Despite giving no evidence to back up his claims, outgoing President Donald Trump claimed the election was rigged, his defeat a mark of electoral graft, not a result of voters choosing someone else. His unfounded claim that election observers were barred from viewing ballot counting — which does not hold up under scrutiny — was debunked by his own lawyers.
In an all-caps tweet on Saturday morning, the president stated his erroneous belief that he had been victorious.
“I WON THIS ELECTION, BY A LOT!” was the tweet, made about an hour before nearly every major news organization determined that a mathematical win for Trump was impossible and called the race for Biden.
Republican Senator Mitt Romney was among some prominent Republicans to push back against the president’s falsehoods surrounding the election.
Romney noted in a statement that Trump was within his rights to request recounts and to call for investigation into alleged irregularities in the electoral process when there was evidence of such, but that Trump “is wrong to say that the election was rigged, corrupt and stolen — doing so weakens the cause of freedom here and around the world, weakens the institutions that lie at the foundations of the republic, and recklessly inflames destructive and dangerous passions.”
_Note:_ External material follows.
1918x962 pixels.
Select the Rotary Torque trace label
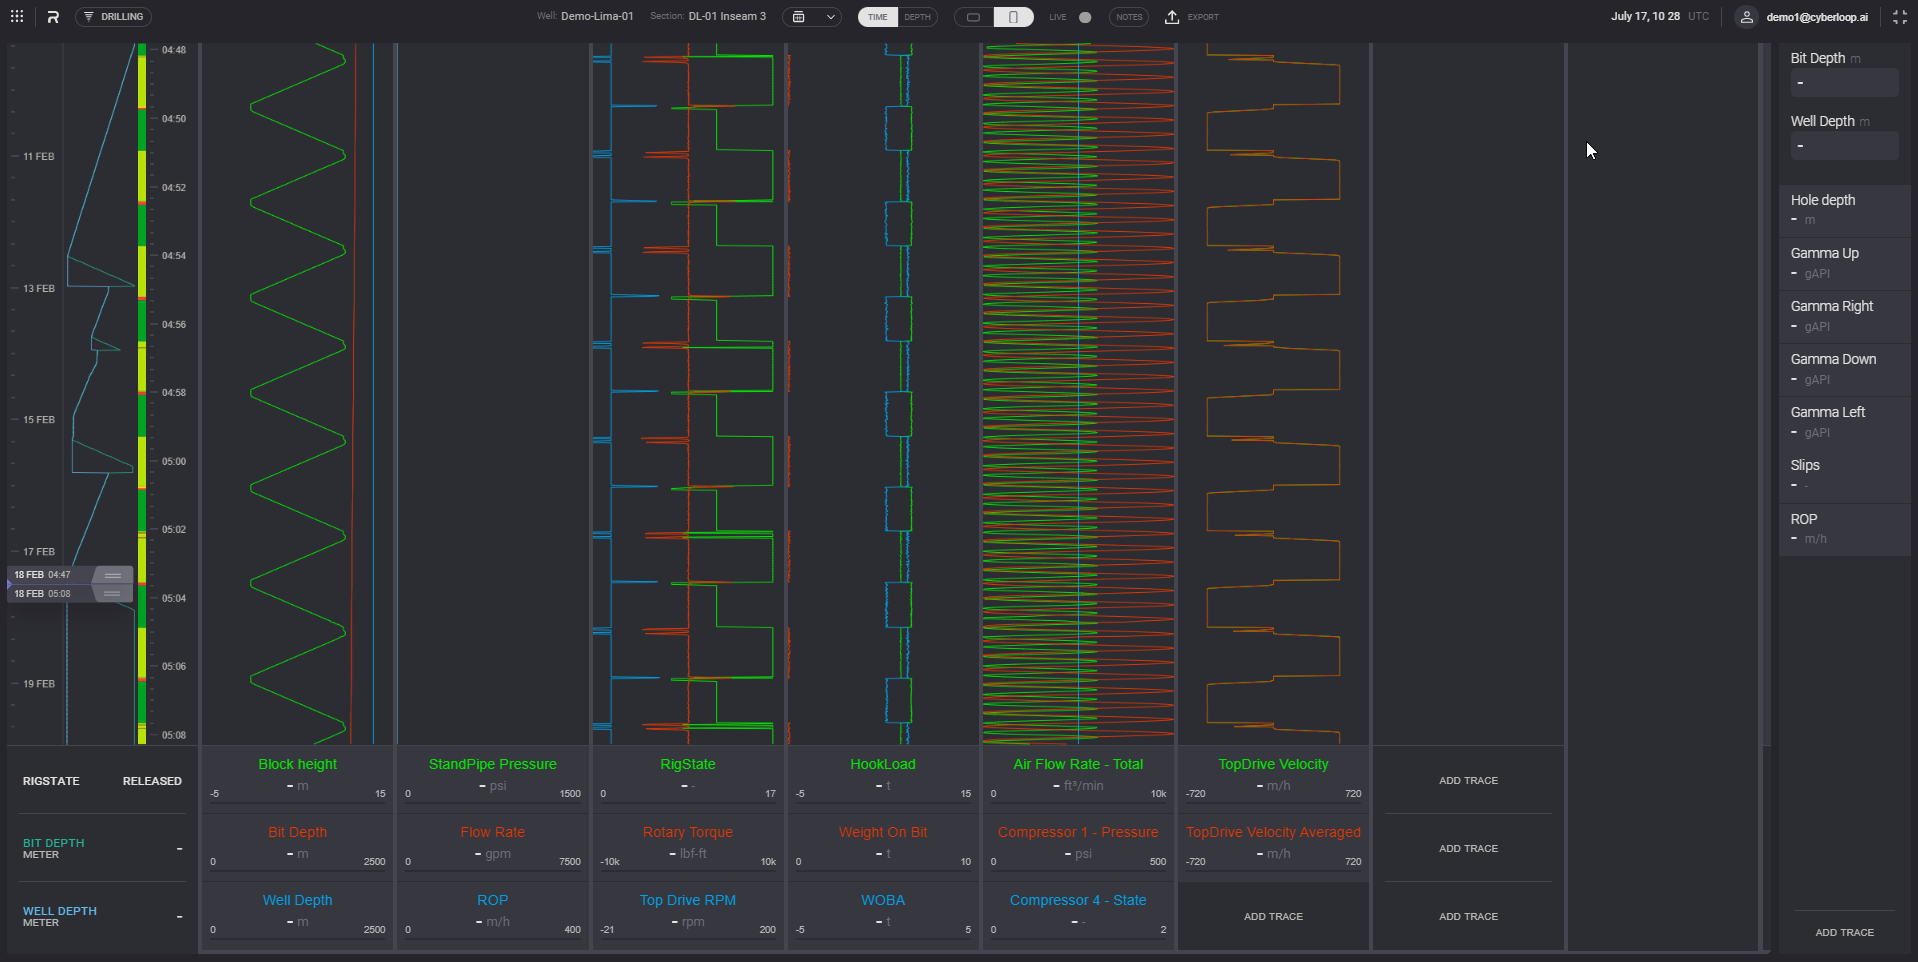[x=687, y=832]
During his remarks on Saturday in Wilmington, Delaware, Biden struck a tone of unity.
“I am a proud Democrat, but I will govern as an American president,” Biden said. “I will work as hard for those who didn’t vote for me as for those who did.”
Until states have fully certified the election, each of which have differing deadlines for that process, and until the U.S. electoral college meets on December 14 to officially cast their votes — a largely symbolic gesture — Biden is not officially president-elect, despite many major newspaper’s claims to the contrary.
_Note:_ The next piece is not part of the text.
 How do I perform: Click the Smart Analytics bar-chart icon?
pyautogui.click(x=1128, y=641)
In Oregon, the process of certifying the election results falls ultimately to Oregon Secretary of State Bev Clarno, a Republican who did not run for the office, which she was appointed to after former Secretary of State Dennis Richardson died while in office.
In Oregon, votes and the results of an election are certified 30 days after the election; this gives time for county elections offices to finish their counts, and allows for voters to correct “challenged” ballots. Every election, a number of voters either forget to sign their ballots, or their signature on the ballot envelope is determined to not match what is on file for that voter.
According to Washington County spokesperson Philip Branford, the county has about 1,700 such ballots this election.
“About half of these have signatures that we believe do not match what is in the registration file and the other half came in envelopes that were not signed,” he said in an email to the Gales Creek Journal.
Voters with these issues will receive a letter sent via the United States Postal Service, giving them until November 17 to fix the error, or their ballot will not be counted in the final results.
The process of "curing" these ballots, as the process is sometimes known as, means that close races — such as the House District 31 race between incumbent Brad Witt and Republican challenger Brian G. Stout — can result in a wait to see if ballots that are corrected will swing toward one candidate or another. As of the latest available results, just 518 votes separate the two, with Witt in the lead.